Ballard's Mr. Wynkoop let the students know that administrators had thought about this issue as the weather was getting warmer and let the students know - in advance - what the dress code policy at Ballard is.
Recently we have become aware of an effort to organize a protest of some kind later this week that would include girls wearing overly revealing clothes. To attempt to head this off and/or make our position clear, I spoke with the Student Senate today, took input and answered questions related to this issue. I also wanted to make it clear to our entire community about our justifications, our expectations and the steps we will continue to take when issues arise.
This is precisely the right course of action. Here's our policy, here's why, our expectations and yes, consequences. He spoke of preparing students for life as well as safety issues.
However, he did note that students wanted a clarification of the term from the Student Handbook on
"revealing or disruptive clothing" and provided examples.
I also like that he is NOT going to contact parents unless the situation cannot be remedied by the student (with the school's help).
He also says this:
--> I have heard concerns from some students that this standard is furthering "rape culture" by penalizing young women for the thoughts of young men, but I thoroughly disagree with this interpretation. Being distracted from learning is an involuntary process that students cannot fully stop on their own, where as students are FULLY responsible for their actions.
I can see where he was going with this thought but I'm not sure it was made as clearly as it should have been.
Garfield High School
First, I was looking at Garfield's home page and right there under the principal's contact info is a concerns and complaints page. On it they explain the step-by-step process. Good idea.
Second, I see the Garfield PTSA raffled off a car. A Tesla Model S. Wow, pretty nice.
I also see that the PTSA, using three different grant sources, will be funding a mobile iPad cart with "powersync cart, 17 iPads and wireless airport." Again, great job.
Also, looking at the Garfield student newspaper, The Messenger, they have an op-ed on dress codes. I'm not sure I agree with it but it's one student's take on it. Somewhat amusingly, there is a previous op-ed on the problems with thongs. (Yes, written by a female student. It appears that apparently thongs are not so comfortable. What a surprise. Note to girls; you can find regular underwear that does not have the dreaded VPL. Male readers, don't ask.)
But there is a second Garfield student newspaper, the GHS Truth. It's a very entertaining paper with bon mots like "nothing to throw your panties at" and " folktastic" and calling the prom venue "a mixture between a royal hall and an Ivers (sic)."
I don't know the origins of the newspaper but they seem to be future investigative reporters. One of the more interesting stories in their newspaper (named season 1, episode 7) reveals that the parents of one Garfield student, who had allegedly been hazing students at the foshing event last fall and who was subject to "emergency expulsion", are suing the district. What the reporters at the GHS Truth did is get the court documents and those papers are quite revealing.
From the article:
As well as seeking to overturn the decision they are seeking damages for the “pain, mental anguish and emotional distress” that they claim Cole has experienced as well as his decreased “future earn- ing capacity”, that they claim is a direct result of the negligence and misconduct of the School District.

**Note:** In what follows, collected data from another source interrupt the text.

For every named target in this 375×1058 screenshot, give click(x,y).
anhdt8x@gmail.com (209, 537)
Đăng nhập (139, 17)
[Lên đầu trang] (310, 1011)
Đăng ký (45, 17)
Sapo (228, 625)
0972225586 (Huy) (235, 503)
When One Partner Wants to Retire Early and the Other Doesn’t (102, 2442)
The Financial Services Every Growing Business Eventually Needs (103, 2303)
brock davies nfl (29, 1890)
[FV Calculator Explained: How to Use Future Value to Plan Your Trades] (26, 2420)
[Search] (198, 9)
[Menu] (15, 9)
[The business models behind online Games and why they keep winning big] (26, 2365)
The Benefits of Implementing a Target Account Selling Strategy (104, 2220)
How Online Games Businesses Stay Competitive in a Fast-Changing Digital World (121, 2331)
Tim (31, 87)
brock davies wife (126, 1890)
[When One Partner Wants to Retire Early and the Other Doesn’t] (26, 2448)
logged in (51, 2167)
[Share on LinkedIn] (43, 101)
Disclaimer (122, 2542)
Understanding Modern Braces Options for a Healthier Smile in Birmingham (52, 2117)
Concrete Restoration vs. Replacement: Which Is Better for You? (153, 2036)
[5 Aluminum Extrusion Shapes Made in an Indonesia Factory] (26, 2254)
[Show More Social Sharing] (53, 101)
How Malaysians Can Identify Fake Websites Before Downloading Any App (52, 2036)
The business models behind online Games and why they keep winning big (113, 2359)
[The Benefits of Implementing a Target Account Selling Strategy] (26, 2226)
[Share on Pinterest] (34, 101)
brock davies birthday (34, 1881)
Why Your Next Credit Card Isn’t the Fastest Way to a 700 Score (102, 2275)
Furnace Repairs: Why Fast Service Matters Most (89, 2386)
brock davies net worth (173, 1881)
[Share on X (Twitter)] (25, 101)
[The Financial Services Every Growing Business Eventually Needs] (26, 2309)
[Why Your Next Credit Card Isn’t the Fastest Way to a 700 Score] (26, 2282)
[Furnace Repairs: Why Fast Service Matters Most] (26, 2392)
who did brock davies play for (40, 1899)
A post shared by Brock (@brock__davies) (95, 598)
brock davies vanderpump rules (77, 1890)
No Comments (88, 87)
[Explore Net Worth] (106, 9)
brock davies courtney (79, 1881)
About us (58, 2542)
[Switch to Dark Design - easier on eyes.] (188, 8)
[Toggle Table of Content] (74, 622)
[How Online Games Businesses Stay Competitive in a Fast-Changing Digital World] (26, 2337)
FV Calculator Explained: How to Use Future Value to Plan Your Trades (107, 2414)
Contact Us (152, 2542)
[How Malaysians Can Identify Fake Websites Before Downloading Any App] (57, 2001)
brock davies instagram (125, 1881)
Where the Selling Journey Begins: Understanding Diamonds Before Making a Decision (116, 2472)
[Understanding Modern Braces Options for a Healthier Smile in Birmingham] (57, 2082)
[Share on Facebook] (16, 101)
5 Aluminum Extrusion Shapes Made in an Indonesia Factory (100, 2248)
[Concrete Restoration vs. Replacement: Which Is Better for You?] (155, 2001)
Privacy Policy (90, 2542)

After reading the court documents, I have to concur with the analysis proved by the GHS Truth.
The parents appear to focus not on the misconduct (of which there seems to be evidence by the accusers) but of how the district handled hearing this case. (How often we see the district dinged for just this kind of thing in the past.) And, it looks like the district may have indeed not followed their own procedures and not only will lose in court, but could lose money. The court date is not until Feb. 23, 2015 (so there's a lot of time to negotiate - my money is on the district backing off).

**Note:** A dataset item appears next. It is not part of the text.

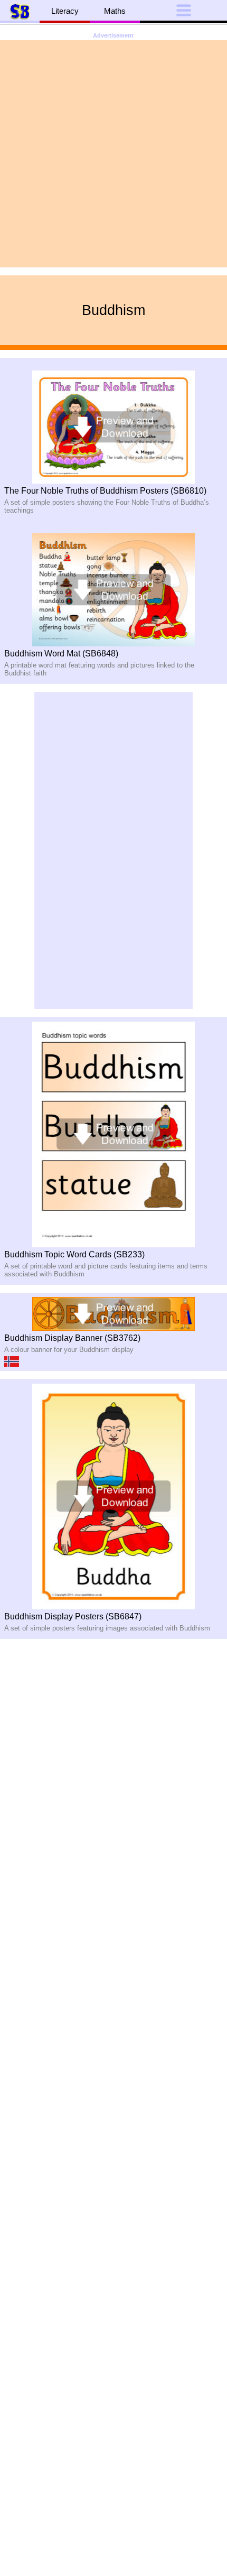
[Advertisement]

As well, the reporter, one Erasmus Baxter, states that the court documents seem to indicate that what many seniors had claimed - there was no pressure to participate - was not true at all.
But there was also some humor in those documents. From the analysis:
"...there’s some great lines in there including X's father trying to compare paddling to a fun “birthday spanking”
By the way, please do not attempt to scold me for including the documents. They are, like all court documents (including my own recent court case where the filing documents on the part of the plaintiff are both humorous and ridiculous), public record. Anyone can see them.
As Mr. Baxter says, "The world would be a better place if people didn't just take what the media said as the whole truth. Do your own research."